>> Begin SOURCE TEXT
Hamburg made an impression of “the nautical Berlin”. At least in terms of culture and liberalism it gives Berlin run for its money thanks to the districts of St. Pauli, Sternschanze and Reeperbahn. There are punk bars and hipsters cafes. Techno clubs (or rather huts) and squatted buildings full of lo-fi spontaneous art. There is a red light district behind iron gates, after which woman visitors are banned from entering. If that was not enough, a massive ugly-grey nazi-era bunker sits right in the centre of the city. Plans have been devised to demolish it, but destroying German quality 2 meters thick walls is not an easy task. So for the time being it hosts techno and punk nights. Very fitting indeed.
The city centre is quite generic with its pretty, but standard Central European architecture. Nothing to write home about. On the other hand, Speicherstadt is absolutely amazing with its tall red brick buildings, canals and the beginning of the 20th century industrial look. In terms of the architecture it is one of the most impressive areas I have ever seen and most certainly the most attractive warehouse area in the world. On a slightly different note, just outside of the city to the west lies Blankenese, a pretty village for posh people, which makes a pleasant half-day trip. Expensive houses, hilly narrow roads and a water-front make it all very Mediterranean. Germany does not cease to amaze, Hamburg in particular.
>> End SOURCE TEXT
TASK STATEMENT - In the Hamburg travel text, copy everything from "The city centre" down to "Hamburg in particular.", changing "canals" to "waterways".
>> Begin SOURCE DATA
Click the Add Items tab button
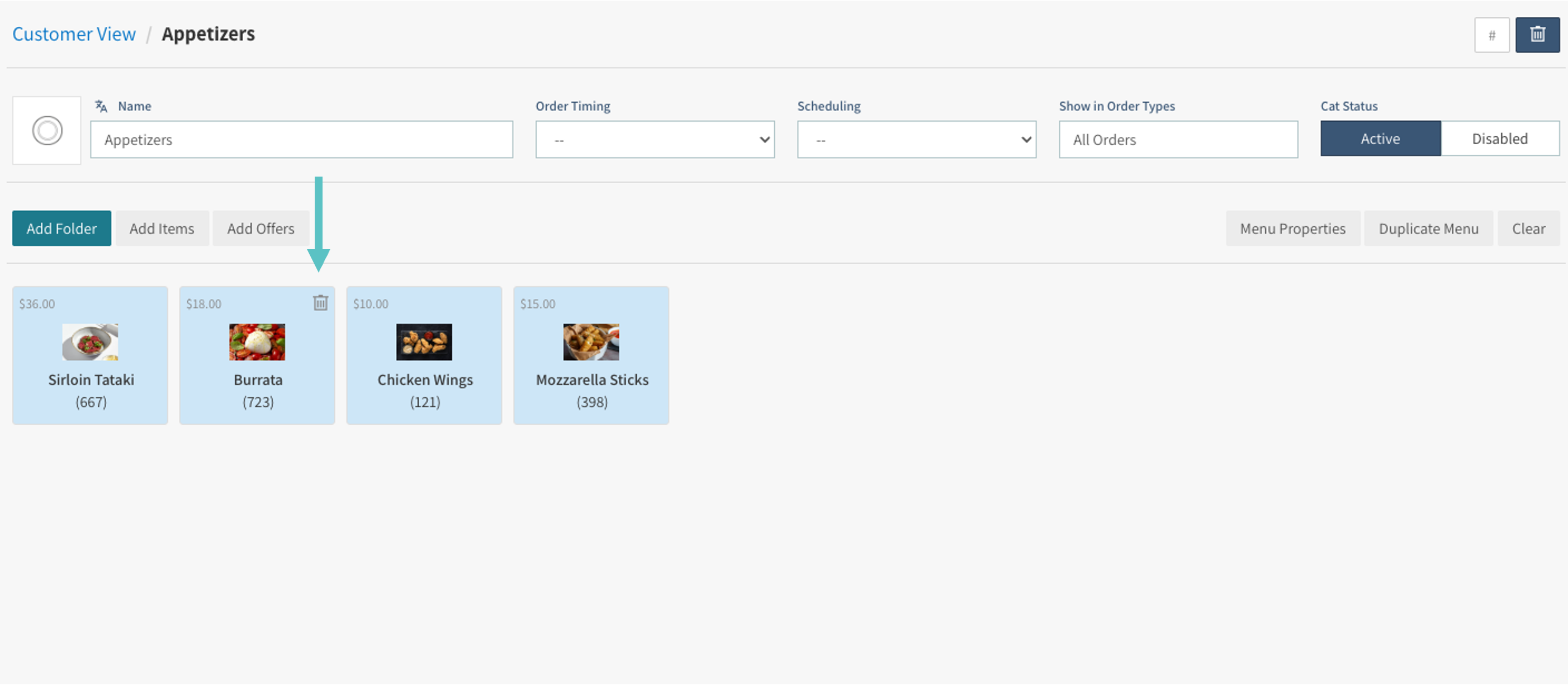Screen dimensions: 1568x686 pos(162,228)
>> End SOURCE DATA
ANSWER BELOW -
The city centre is quite generic with its pretty, but standard Central European architecture. Nothing to write home about. On the other hand, Speicherstadt is absolutely amazing with its tall red brick buildings, waterways and the beginning of the 20th century industrial look. In terms of the architecture it is one of the most impressive areas I have ever seen and most certainly the most attractive warehouse area in the world. On a slightly different note, just outside of the city to the west lies Blankenese, a pretty village for posh people, which makes a pleasant half-day trip. Expensive houses, hilly narrow roads and a water-front make it all very Mediterranean. Germany does not cease to amaze, Hamburg in particular.